Week 23/2023

This week’s agenda selection is highlighting films that study some very particular identities, the desire for them or the excruciating lack thereof. 

In Fargo (1996), the Coen brothers’ first mainstream success and already considered a classic today,  the incompetent characters stumbling around in the Minnesotan Midwest (the Coen’s homeland) seem to have fallen victim to the eternal ‘American Dream’ but are completely incapable of moving an inch closer to it. A Clinton era black comedy about weird people that feels so surprisingly sincere it can hold up next to the Coen’s later, iconic works like The Big Lebowski (1998) or No Country for Old Men (2007). Not to forget Frances McDormand’s Oscar winning performance as the spirited, pregnant policewoman, Marge Gunderson.

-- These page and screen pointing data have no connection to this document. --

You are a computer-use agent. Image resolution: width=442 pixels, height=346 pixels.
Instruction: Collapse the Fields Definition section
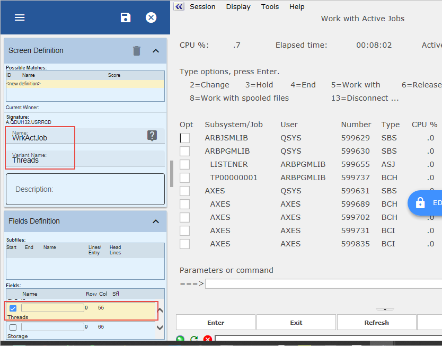coord(156,221)
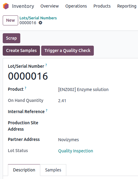Image resolution: width=138 pixels, height=179 pixels.
Task: Go back to Lots/Serial Numbers breadcrumb
Action: click(38, 18)
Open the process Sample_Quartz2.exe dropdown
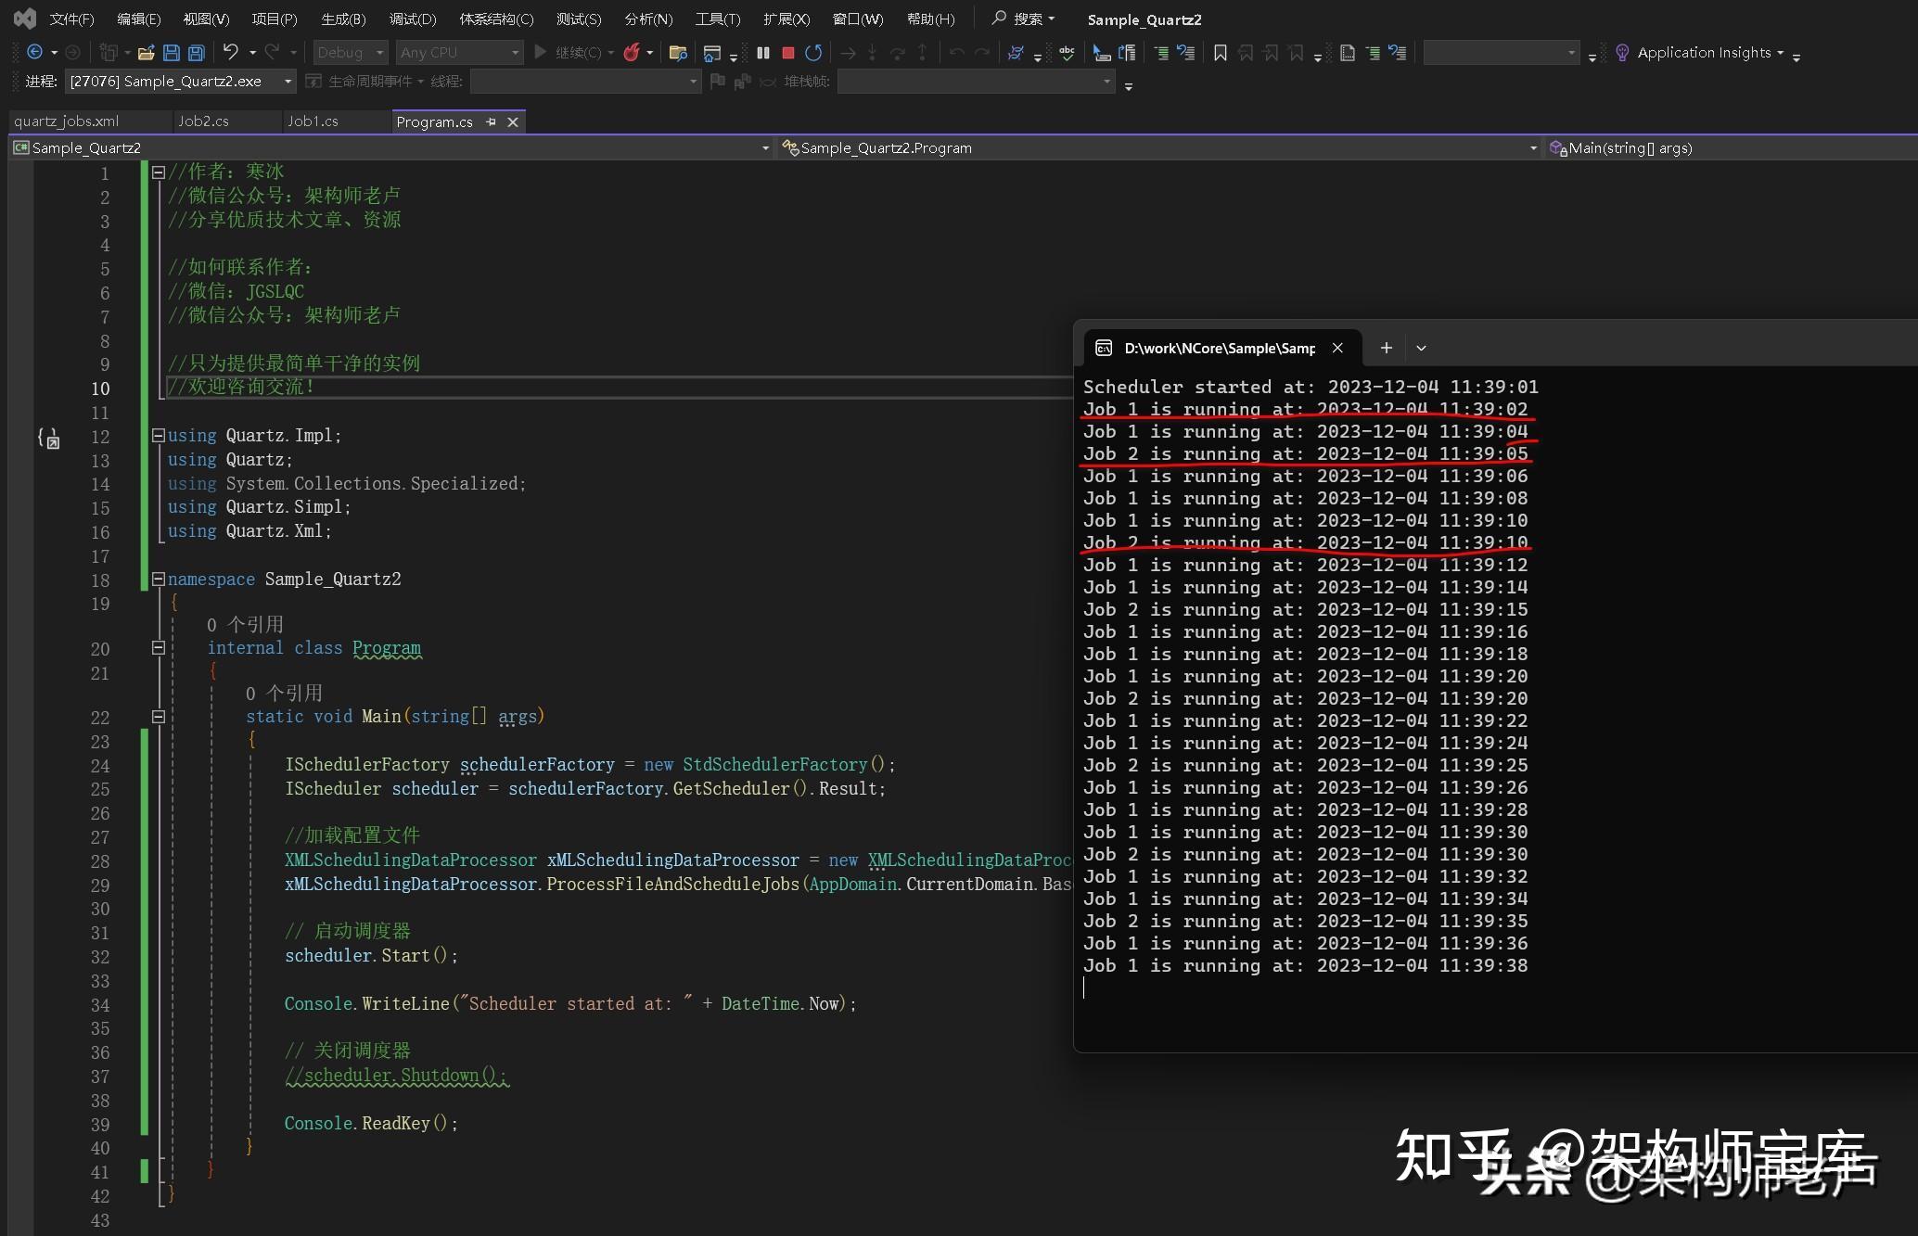Screen dimensions: 1918x1236 point(288,82)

At this year’s Berlinale, cinematographer Hélène Louvart won the Silver Bear for her “Outstanding Artistic Contribution” to Giacomo Abbruzzese’s Disco Boy (2023), which is currently being screened at (among other venues) flagey. While Alex, the Belarusian character, joins the Foreign Legion in France and clings to a confused sense of hope to find a new family and a European identity, Jomo, the Nigerian, fights for the survival and durability of his people in the Niger Delta and is ready to die to defend his ideas, all the while dreaming of becoming a dancer. With its choice of topic and of soundtrack, Abbruzzese delivers a brave homage to Claire Denis’s Beau Travail (1999).

Many would argue that Orson Welles also delivered an “outstanding artistic contribution” when he made Franz Kafka’s iconic 1925 novel The Trial into a film in 1962. Some would even say that he’s the only one who ever got Kafka right. Alienating social structures, claustrophobic bureaucracy, and an individual participating in his own destruction – what more could you want on a Sunday afternoon at Cinema Palace?